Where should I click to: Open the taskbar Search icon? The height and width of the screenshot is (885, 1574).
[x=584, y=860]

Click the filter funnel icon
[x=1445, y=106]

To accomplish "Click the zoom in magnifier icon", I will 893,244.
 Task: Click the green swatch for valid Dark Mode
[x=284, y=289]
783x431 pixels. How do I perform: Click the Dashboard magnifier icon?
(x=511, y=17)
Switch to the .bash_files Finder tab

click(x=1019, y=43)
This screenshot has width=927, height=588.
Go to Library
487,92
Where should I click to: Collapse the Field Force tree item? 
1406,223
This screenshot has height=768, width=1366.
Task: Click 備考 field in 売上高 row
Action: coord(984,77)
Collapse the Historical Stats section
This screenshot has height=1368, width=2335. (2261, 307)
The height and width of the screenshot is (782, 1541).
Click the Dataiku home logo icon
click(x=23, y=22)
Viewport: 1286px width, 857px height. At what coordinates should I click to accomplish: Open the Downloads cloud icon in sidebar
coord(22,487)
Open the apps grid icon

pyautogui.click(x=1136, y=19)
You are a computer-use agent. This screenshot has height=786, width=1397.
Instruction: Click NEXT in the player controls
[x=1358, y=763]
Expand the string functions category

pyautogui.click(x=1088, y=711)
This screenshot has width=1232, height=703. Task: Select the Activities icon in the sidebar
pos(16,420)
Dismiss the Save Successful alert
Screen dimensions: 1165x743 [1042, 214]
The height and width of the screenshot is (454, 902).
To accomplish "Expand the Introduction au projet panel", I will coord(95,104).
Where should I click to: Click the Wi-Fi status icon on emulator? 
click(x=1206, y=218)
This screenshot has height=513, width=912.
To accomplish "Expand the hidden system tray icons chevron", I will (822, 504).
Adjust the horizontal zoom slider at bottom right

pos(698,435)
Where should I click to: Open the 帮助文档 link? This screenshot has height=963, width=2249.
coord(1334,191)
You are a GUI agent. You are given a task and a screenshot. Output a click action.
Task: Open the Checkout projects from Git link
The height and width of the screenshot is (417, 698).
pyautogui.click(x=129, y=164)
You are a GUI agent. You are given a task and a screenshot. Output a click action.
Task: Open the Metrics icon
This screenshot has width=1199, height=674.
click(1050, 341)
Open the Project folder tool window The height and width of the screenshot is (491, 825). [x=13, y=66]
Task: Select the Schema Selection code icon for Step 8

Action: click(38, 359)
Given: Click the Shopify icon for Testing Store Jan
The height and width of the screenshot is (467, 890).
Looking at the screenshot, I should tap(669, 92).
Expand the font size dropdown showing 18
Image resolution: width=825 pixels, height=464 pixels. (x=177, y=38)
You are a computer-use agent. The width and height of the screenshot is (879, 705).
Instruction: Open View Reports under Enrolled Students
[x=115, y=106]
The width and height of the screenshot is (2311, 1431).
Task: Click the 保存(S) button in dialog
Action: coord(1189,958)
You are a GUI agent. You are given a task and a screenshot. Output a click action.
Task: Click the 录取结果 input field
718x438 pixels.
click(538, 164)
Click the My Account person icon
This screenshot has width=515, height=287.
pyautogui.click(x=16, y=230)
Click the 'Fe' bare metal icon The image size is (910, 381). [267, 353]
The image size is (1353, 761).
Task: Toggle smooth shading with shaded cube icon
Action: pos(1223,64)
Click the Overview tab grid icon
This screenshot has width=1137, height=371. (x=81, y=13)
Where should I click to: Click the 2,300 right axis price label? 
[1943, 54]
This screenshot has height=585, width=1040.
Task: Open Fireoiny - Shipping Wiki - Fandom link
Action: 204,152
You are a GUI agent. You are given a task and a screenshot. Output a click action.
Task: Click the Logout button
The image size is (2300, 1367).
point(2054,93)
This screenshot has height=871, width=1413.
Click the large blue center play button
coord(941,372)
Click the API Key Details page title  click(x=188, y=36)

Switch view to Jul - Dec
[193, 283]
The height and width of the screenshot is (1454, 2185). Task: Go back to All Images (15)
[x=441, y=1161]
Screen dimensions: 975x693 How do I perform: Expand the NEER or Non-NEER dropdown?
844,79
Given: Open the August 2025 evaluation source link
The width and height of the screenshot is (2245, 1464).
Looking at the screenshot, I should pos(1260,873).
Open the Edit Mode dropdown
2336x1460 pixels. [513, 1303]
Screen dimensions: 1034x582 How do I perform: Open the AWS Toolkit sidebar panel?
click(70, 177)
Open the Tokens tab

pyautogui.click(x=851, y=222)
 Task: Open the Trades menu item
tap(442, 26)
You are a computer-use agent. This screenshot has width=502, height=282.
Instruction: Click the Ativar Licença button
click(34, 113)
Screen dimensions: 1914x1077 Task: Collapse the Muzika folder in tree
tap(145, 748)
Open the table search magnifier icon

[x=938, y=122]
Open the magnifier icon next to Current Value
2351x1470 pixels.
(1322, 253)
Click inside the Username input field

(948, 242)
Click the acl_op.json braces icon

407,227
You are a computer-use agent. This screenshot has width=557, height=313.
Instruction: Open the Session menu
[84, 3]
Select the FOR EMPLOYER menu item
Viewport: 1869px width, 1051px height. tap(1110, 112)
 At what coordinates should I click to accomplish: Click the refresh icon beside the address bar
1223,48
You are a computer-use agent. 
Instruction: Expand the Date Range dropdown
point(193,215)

▸ **Work to be completed**
In full and without error, give the listing again.

▸ **Problem solution**
Where should I click to: Open the taskbar Search icon? The height and width of the screenshot is (885, 1574).
[x=584, y=860]

Click the filter funnel icon
[x=1445, y=106]

To accomplish "Click the zoom in magnifier icon", I will 893,244.
 Task: Click the green swatch for valid Dark Mode
[x=284, y=289]
783x431 pixels. How do I perform: Click the Dashboard magnifier icon?
(x=511, y=17)
Switch to the .bash_files Finder tab

click(x=1019, y=43)
This screenshot has width=927, height=588.
Go to Library
487,92
Where should I click to: Collapse the Field Force tree item? 
1406,223
This screenshot has height=768, width=1366.
Task: Click 備考 field in 売上高 row
Action: coord(984,77)
Collapse the Historical Stats section
This screenshot has height=1368, width=2335. (2261, 307)
The height and width of the screenshot is (782, 1541).
Click the Dataiku home logo icon
click(x=23, y=22)
Viewport: 1286px width, 857px height. At what coordinates should I click to accomplish: Open the Downloads cloud icon in sidebar
coord(22,487)
Open the apps grid icon

pyautogui.click(x=1136, y=19)
You are a computer-use agent. This screenshot has height=786, width=1397.
Instruction: Click NEXT in the player controls
[x=1358, y=763]
Expand the string functions category

pyautogui.click(x=1088, y=711)
This screenshot has width=1232, height=703. Task: Select the Activities icon in the sidebar
pos(16,420)
Dismiss the Save Successful alert
Screen dimensions: 1165x743 [1042, 214]
The height and width of the screenshot is (454, 902).
To accomplish "Expand the Introduction au projet panel", I will coord(95,104).
Where should I click to: Click the Wi-Fi status icon on emulator? 
click(x=1206, y=218)
This screenshot has height=513, width=912.
To accomplish "Expand the hidden system tray icons chevron", I will (822, 504).
Adjust the horizontal zoom slider at bottom right

pos(698,435)
Where should I click to: Open the 帮助文档 link? This screenshot has height=963, width=2249.
coord(1334,191)
You are a GUI agent. You are given a task and a screenshot. Output a click action.
Task: Open the Checkout projects from Git link
The height and width of the screenshot is (417, 698).
pyautogui.click(x=129, y=164)
You are a GUI agent. You are given a task and a screenshot. Output a click action.
Task: Open the Metrics icon
This screenshot has width=1199, height=674.
click(1050, 341)
Open the Project folder tool window The height and width of the screenshot is (491, 825). [x=13, y=66]
Task: Select the Schema Selection code icon for Step 8

Action: click(38, 359)
Given: Click the Shopify icon for Testing Store Jan
The height and width of the screenshot is (467, 890).
Looking at the screenshot, I should tap(669, 92).
Expand the font size dropdown showing 18
Image resolution: width=825 pixels, height=464 pixels. (x=177, y=38)
You are a computer-use agent. The width and height of the screenshot is (879, 705).
Instruction: Open View Reports under Enrolled Students
[x=115, y=106]
The width and height of the screenshot is (2311, 1431).
Task: Click the 保存(S) button in dialog
Action: coord(1189,958)
You are a GUI agent. You are given a task and a screenshot. Output a click action.
Task: Click the 录取结果 input field
718x438 pixels.
click(538, 164)
Click the My Account person icon
This screenshot has width=515, height=287.
pyautogui.click(x=16, y=230)
Click the 'Fe' bare metal icon The image size is (910, 381). [267, 353]
The image size is (1353, 761).
Task: Toggle smooth shading with shaded cube icon
Action: pos(1223,64)
Click the Overview tab grid icon
This screenshot has width=1137, height=371. (x=81, y=13)
Where should I click to: Click the 2,300 right axis price label? 
[1943, 54]
This screenshot has height=585, width=1040.
Task: Open Fireoiny - Shipping Wiki - Fandom link
Action: 204,152
You are a GUI agent. You are given a task and a screenshot. Output a click action.
Task: Click the Logout button
The image size is (2300, 1367).
point(2054,93)
This screenshot has height=871, width=1413.
Click the large blue center play button
coord(941,372)
Click the API Key Details page title  click(x=188, y=36)

Switch view to Jul - Dec
[193, 283]
The height and width of the screenshot is (1454, 2185). Task: Go back to All Images (15)
[x=441, y=1161]
Screen dimensions: 975x693 How do I perform: Expand the NEER or Non-NEER dropdown?
844,79
Given: Open the August 2025 evaluation source link
The width and height of the screenshot is (2245, 1464).
Looking at the screenshot, I should pos(1260,873).
Open the Edit Mode dropdown
2336x1460 pixels. [513, 1303]
Screen dimensions: 1034x582 How do I perform: Open the AWS Toolkit sidebar panel?
click(70, 177)
Open the Tokens tab

pyautogui.click(x=851, y=222)
 Task: Open the Trades menu item
tap(442, 26)
You are a computer-use agent. This screenshot has width=502, height=282.
Instruction: Click the Ativar Licença button
click(34, 113)
Screen dimensions: 1914x1077 Task: Collapse the Muzika folder in tree
tap(145, 748)
Open the table search magnifier icon

[x=938, y=122]
Open the magnifier icon next to Current Value
2351x1470 pixels.
(1322, 253)
Click inside the Username input field

(948, 242)
Click the acl_op.json braces icon

407,227
You are a computer-use agent. This screenshot has width=557, height=313.
Instruction: Open the Session menu
[84, 3]
Select the FOR EMPLOYER menu item
Viewport: 1869px width, 1051px height. tap(1110, 112)
 At what coordinates should I click to accomplish: Click the refresh icon beside the address bar
1223,48
You are a computer-use agent. 
Instruction: Expand the Date Range dropdown
point(193,215)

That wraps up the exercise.